--- Material provided ---
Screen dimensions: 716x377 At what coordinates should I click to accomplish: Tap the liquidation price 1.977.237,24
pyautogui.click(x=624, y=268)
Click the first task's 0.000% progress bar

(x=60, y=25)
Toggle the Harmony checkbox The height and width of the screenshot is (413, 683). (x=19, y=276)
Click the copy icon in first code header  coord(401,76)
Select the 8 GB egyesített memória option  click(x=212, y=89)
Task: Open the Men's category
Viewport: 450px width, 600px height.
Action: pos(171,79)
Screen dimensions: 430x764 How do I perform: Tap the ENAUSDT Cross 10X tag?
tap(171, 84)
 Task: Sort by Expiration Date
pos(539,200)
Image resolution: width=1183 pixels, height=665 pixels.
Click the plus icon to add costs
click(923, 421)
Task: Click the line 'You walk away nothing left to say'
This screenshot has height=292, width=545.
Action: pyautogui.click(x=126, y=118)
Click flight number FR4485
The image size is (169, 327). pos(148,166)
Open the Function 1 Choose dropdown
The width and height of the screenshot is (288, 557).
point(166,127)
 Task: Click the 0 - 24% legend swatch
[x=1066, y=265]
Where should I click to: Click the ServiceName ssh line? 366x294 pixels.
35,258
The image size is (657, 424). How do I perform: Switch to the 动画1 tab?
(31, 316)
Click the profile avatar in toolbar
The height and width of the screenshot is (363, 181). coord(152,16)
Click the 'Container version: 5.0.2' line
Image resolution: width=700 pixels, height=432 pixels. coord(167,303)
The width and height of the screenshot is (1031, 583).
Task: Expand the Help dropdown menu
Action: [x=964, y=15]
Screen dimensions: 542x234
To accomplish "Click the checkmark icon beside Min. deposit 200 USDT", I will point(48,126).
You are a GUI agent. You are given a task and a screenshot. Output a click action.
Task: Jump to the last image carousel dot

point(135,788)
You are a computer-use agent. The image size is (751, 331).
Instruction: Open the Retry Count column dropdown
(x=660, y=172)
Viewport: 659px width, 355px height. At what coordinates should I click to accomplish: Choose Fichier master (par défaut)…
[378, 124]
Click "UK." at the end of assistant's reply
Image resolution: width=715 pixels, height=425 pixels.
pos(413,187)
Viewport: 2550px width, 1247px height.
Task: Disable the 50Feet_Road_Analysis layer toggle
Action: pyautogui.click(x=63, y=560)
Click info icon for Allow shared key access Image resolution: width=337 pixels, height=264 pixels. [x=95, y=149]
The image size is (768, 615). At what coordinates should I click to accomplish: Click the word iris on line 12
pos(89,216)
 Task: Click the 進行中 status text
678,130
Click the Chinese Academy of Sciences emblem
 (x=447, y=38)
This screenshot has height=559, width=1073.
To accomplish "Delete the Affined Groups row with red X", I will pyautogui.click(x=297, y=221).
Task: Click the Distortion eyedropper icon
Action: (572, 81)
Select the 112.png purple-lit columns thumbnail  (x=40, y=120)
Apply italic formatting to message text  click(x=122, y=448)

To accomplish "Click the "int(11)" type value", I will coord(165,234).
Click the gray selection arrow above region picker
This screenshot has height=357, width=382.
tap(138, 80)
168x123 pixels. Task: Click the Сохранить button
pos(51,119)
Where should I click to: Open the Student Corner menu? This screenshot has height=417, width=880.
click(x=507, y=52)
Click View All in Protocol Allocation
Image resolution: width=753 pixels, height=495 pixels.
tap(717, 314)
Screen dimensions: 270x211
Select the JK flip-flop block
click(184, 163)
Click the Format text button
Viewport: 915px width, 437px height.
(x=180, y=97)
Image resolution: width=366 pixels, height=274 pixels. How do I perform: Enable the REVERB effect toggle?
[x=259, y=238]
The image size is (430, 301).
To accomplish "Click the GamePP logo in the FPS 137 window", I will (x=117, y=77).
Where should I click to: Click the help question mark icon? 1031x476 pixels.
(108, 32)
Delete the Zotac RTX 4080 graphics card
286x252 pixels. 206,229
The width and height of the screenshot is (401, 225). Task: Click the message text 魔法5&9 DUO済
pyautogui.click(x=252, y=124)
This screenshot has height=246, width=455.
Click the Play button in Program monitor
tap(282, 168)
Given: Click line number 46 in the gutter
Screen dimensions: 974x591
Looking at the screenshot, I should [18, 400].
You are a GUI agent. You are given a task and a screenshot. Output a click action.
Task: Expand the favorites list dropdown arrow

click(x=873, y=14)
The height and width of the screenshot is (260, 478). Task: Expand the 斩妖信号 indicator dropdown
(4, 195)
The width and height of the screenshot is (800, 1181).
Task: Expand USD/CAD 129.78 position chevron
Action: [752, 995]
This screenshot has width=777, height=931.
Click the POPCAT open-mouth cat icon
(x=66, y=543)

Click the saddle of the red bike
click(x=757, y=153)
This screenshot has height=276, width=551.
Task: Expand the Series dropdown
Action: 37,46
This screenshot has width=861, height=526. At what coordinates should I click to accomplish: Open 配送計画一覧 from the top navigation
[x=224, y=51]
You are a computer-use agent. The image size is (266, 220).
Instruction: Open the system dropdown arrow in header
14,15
---
Across the records, count each line that holds the string "computer". Respond with the number only.

2